Stored data:

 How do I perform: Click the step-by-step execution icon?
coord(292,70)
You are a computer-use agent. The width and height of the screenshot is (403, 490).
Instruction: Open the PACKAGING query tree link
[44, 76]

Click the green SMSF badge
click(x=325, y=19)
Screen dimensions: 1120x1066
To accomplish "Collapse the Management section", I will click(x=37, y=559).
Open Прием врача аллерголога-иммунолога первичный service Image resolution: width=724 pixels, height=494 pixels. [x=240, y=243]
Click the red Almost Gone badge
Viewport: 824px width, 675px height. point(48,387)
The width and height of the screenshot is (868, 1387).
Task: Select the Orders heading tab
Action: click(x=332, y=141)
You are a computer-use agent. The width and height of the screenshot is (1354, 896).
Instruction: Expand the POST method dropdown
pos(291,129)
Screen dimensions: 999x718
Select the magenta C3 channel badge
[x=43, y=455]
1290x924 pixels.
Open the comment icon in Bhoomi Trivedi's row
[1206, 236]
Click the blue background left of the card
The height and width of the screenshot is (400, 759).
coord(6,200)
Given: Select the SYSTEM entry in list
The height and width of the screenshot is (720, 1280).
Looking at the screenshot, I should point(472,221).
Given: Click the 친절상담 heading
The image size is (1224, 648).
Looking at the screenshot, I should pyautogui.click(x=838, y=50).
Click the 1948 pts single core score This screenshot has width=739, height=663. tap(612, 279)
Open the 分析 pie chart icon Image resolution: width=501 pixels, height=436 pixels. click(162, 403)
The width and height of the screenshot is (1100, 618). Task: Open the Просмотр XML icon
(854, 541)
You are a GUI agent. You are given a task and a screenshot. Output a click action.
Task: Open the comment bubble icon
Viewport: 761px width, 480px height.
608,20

### What is being asked
Repeat the whole of the data above exactly, keeping every word.

### Solution to the exercise
 How do I perform: Click the step-by-step execution icon?
coord(292,70)
You are a computer-use agent. The width and height of the screenshot is (403, 490).
Instruction: Open the PACKAGING query tree link
[44, 76]

Click the green SMSF badge
click(x=325, y=19)
Screen dimensions: 1120x1066
To accomplish "Collapse the Management section", I will click(x=37, y=559).
Open Прием врача аллерголога-иммунолога первичный service Image resolution: width=724 pixels, height=494 pixels. [x=240, y=243]
Click the red Almost Gone badge
Viewport: 824px width, 675px height. point(48,387)
The width and height of the screenshot is (868, 1387).
Task: Select the Orders heading tab
Action: click(x=332, y=141)
You are a computer-use agent. The width and height of the screenshot is (1354, 896).
Instruction: Expand the POST method dropdown
pos(291,129)
Screen dimensions: 999x718
Select the magenta C3 channel badge
[x=43, y=455]
1290x924 pixels.
Open the comment icon in Bhoomi Trivedi's row
[1206, 236]
Click the blue background left of the card
The height and width of the screenshot is (400, 759).
coord(6,200)
Given: Select the SYSTEM entry in list
The height and width of the screenshot is (720, 1280).
Looking at the screenshot, I should point(472,221).
Given: Click the 친절상담 heading
The image size is (1224, 648).
Looking at the screenshot, I should pyautogui.click(x=838, y=50).
Click the 1948 pts single core score This screenshot has width=739, height=663. tap(612, 279)
Open the 分析 pie chart icon Image resolution: width=501 pixels, height=436 pixels. click(162, 403)
The width and height of the screenshot is (1100, 618). Task: Open the Просмотр XML icon
(854, 541)
You are a GUI agent. You are given a task and a screenshot. Output a click action.
Task: Open the comment bubble icon
Viewport: 761px width, 480px height.
608,20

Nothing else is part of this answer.